Faço televisão há muitos
anos e me sinto muito comprometida em fazer um trabalho artisticamente de
qualidade e que possa também estimular o pensamento crítico para além do
entretenimento. Por sorte ou afinidade, tenho sido escalada para trabalhos
sensíveis às pautas em defesa dos direitos humanos como Jóia Rara, de Duca
Rachid e Thelma Guedes, onde interpreto a operária comunista Gaia; Órfãos da
Terra, de Duca Rachid e Thelma Guedes, onde interpreto a refugiada Missade;
Rota 66 , de Maria Camargo, onde interpreto Beatriz, mãe que perde filho em
ação criminal da polícia, e agora a novela Amor Perfeito, de Duca Rachid,
Elísio Lopes Jr e Julio Fisher, onde interpreto Verônica, mãe solo, amante do
prefeito.
No caso da novela atual, na
reunião entre autores, direção, elenco, nos foi falado que esta seria uma obra
bem brasileira, com uma estética colorida, inspirada na arte de Heitor dos
Prazeres.

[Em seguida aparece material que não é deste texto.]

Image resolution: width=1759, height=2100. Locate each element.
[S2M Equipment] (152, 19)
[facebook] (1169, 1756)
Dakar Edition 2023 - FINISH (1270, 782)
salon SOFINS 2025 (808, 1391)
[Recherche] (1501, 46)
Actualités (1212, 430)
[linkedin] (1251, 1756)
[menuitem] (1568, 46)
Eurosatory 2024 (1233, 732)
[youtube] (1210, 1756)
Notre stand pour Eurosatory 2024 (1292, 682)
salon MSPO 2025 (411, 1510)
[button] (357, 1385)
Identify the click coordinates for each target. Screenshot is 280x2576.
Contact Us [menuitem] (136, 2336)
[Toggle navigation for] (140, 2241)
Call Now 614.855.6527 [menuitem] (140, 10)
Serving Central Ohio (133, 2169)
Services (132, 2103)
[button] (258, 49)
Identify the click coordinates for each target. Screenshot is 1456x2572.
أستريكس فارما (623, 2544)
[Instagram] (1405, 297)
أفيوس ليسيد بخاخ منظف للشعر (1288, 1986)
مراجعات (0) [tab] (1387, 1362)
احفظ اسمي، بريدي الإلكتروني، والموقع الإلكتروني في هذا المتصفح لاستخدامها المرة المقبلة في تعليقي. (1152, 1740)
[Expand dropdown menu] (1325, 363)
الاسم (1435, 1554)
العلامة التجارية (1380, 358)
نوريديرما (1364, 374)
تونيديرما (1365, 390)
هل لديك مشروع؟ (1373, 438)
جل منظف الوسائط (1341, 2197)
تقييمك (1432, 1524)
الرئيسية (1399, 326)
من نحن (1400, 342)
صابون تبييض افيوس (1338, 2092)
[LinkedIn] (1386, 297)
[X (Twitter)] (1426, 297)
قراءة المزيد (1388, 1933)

Temos metade do elenco de negras e negros em todos papéis – ricos,
pobres, bons, maus. Isto é histórico na televisão brasileira, onde por anos o
elenco negro era escalado para papéis de serviçais dos brancos. Entendo que a
premissa deste projeto não está pautada no racismo e na violência à população
negra, mas sim em dar visibilidade à sua força, beleza e expertise que foram
apagadas historicamente. Acredito e torço para que esta obra, da qual ajudo a
contar a história, para além de emocionar e entreter, também contribua para
construir um novo imaginário social, já que muitos brasileiros e brasileiras
não têm acesso ao teatro, cinema, mas assistem diariamente às novelas.
Você
participou do filme o Escaravelho do Diabo, como a delegada Dora, e a série
Vaga-lume, da editora Ática, completa agora 50 anos. Tem lembranças especiais
de algum livro dessa coleção?
Os livros da coleção
Vagalume eram aqueles de que a gente não se desgrudava, leitura deliciosa,
histórias misteriosas que instigavam o sentido de aventura e da descoberta de
novos mundos. Lembro bem de O Mistério do Cinco Estrelas; A ilha perdida; O
Caso da Borboleta Atíria e o próprio Escaravelho do Diabo. Esta coleção me
estimulou muito a leitura durante a adolescência e acho que a celebração dos 50
anos desta coleção ajuda a lembrar a importância da literatura infantojuvenil
na formação de cidadãos leitores.
Como
foi a sua juventude na Bahia e em que momento decidiu ir para o Sudeste? Você
nasceu em Jequié, correto?
Nasci em Jequié, vivi lá até meus
oito anos, e tive na escola uma primeira experiência de teatro inesquecível com
a Professa Zélia Barros. Em Salvador, estudei no colégio Antônio Vieira, que
foi fundamental na minha formação, tive professores extraordinários, como
Madalena em Literatura, um ambiente estimulante para minha cabeça de jovem
artista. Comecei a estudar teatro aos 14 anos no Vieira em um grupo
extraclasse, dirigido por Luiz Felipe Pondé (hoje, filósofo), onde montamos o
Santo Inquérito e seguimos depois sob a batuta do diretor Cícero Alves Filho,
hoje maestro, com uma montagem de O Despertar da Primavera", que cumpriu
temporada no Icba.
Depois disso, entrei no Curso
Livre da Escola de Teatro da Ufaba sob direção de Sérgio Farias na mesma turma
de Marcelo Praddo, Beto Mettig, Diogo Lopes Filho, Elisa Mendes, entre outros.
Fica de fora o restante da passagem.